(Instruções):
**1)** Redigite o trecho do texto sobre o hotel Monte Palace que começa em "O hotel-fantasma dos" e termina em "todas as conversas.".
**2)** Responda, com base no texto sobre o hotel Monte Palace:
(a) Em que ilha foi construído o hotel?
(b) Qual é a nacionalidade e a idade do artista Javier de Riba?
(c) De quem foi a ideia de usar o hotel?
**3)** Que pessoas são mencionadas pelo nome no texto sobre o hotel Monte Palace? Liste todas.

(Texto de referência):
((

O hotel-fantasma dos Açores que renasce com arte lá dentro
No final dos anos 1980 um hotel luxuoso foi construído na ilha de São Miguel indo à falência um ano e meio depois. Agora, em ruínas, renasce graças ao festival de artes Walk & Talk, numa altura em que o modelo turístico para a ilha volta a ser o tema de todas as conversas.
É talvez a peça mais icónica da 6.ª edição do festival Walk & Talk, que colocou nos últimos anos os Açores no mapa artístico global, transformando a ilha de São Miguel num laboratório de criação contemporânea. Num amplo átrio com um pé direito de cinco andares pertencente ao hotel em ruínas Monte Palace, com vista para a Lagoa das Sete Cidades, o artista espanhol Javier de Riba, de 30 anos, criou uma pintura mural no chão inspirado nos mosaicos hidráulicos de Barcelona. As paredes escurecidas contrastam com o colorido do chão, num resultado de grande impacto visual que parece agradar aos visitantes, um facto comprovado pela profusão de fotografias partilhadas nas redes sociais.
O festival, que nos últimos anos ganhou visibilidade pelas artes visuais e exposições, pelo circuito de arte pública, pelas residências artísticas, performances, conferências ou concertos, encorajando a criação em diálogo com o território e a comunidade locais, focou-se este ano em questões decorrentes da arquitectura e da performatividade no espaço público. É Jesse James, o director do evento, quem o afirma. “Foi por isso que convidámos os arquitectos Giacomo Mezzadri e a Joana Oliveira, do Mezzo Atelier, que estão habituados a pensar de uma forma multidisciplinar, quando começamos a seleccionar os artistas e a imaginar espaços onde poderiam agir. A ideia do hotel foi da Joana Oliveira.”

))

(Dados apresentados):
((

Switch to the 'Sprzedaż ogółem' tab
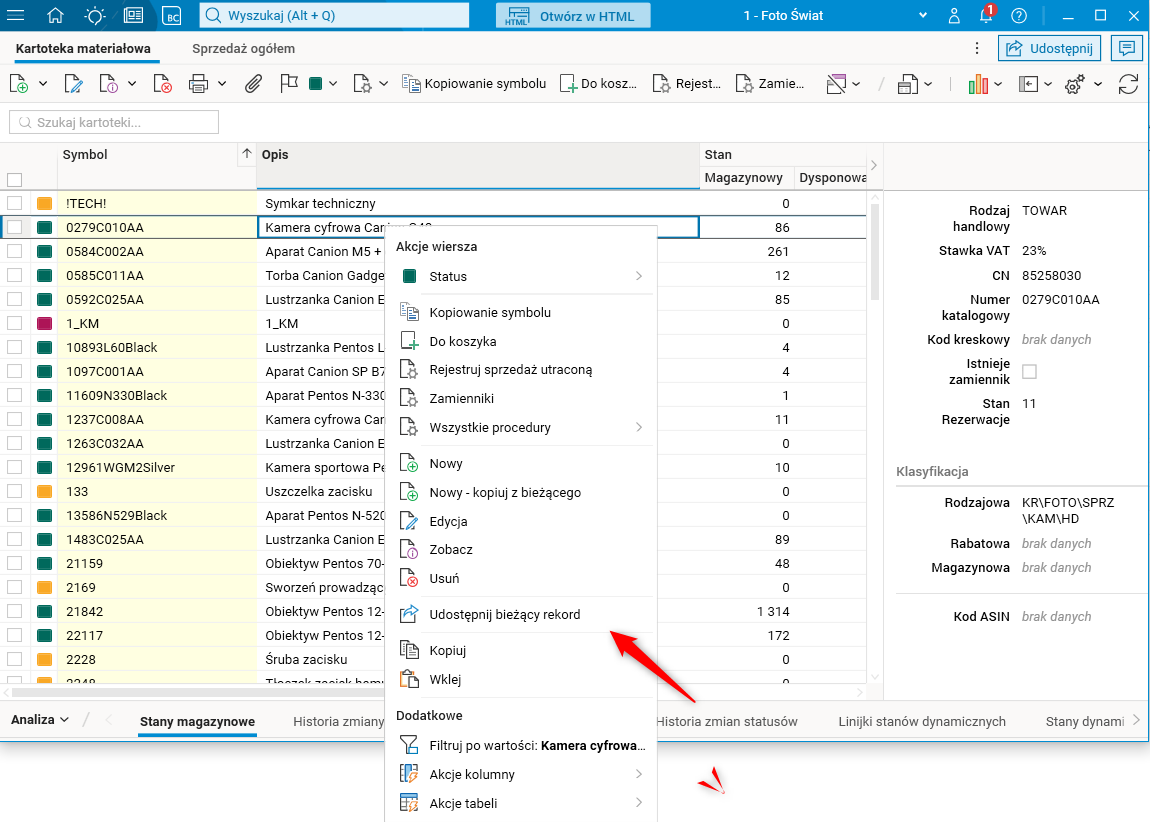 243,48
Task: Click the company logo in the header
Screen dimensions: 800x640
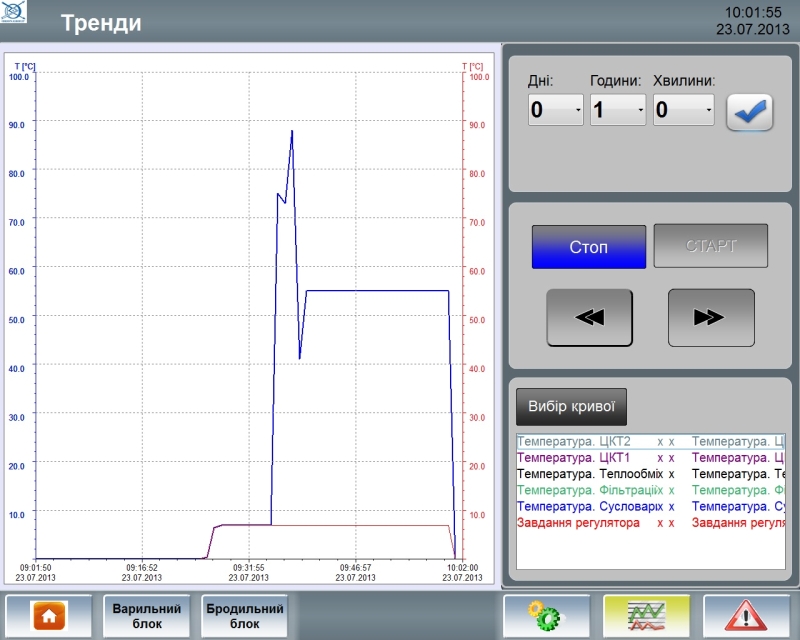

))

(Respostas por tarefa):
**1)**
O hotel-fantasma dos Açores que renasce com arte lá dentro
No final dos anos 1980 um hotel luxuoso foi construído na ilha de São Miguel indo à falência um ano e meio depois. Agora, em ruínas, renasce graças ao festival de artes Walk & Talk, numa altura em que o modelo turístico para a ilha volta a ser o tema de todas as conversas.

**2)**
(a) Na ilha de São Miguel.
(b) É espanhol e tem 30 anos.
(c) De Joana Oliveira.

**3)**
Javier de Riba
Jesse James
Giacomo Mezzadri
Joana Oliveira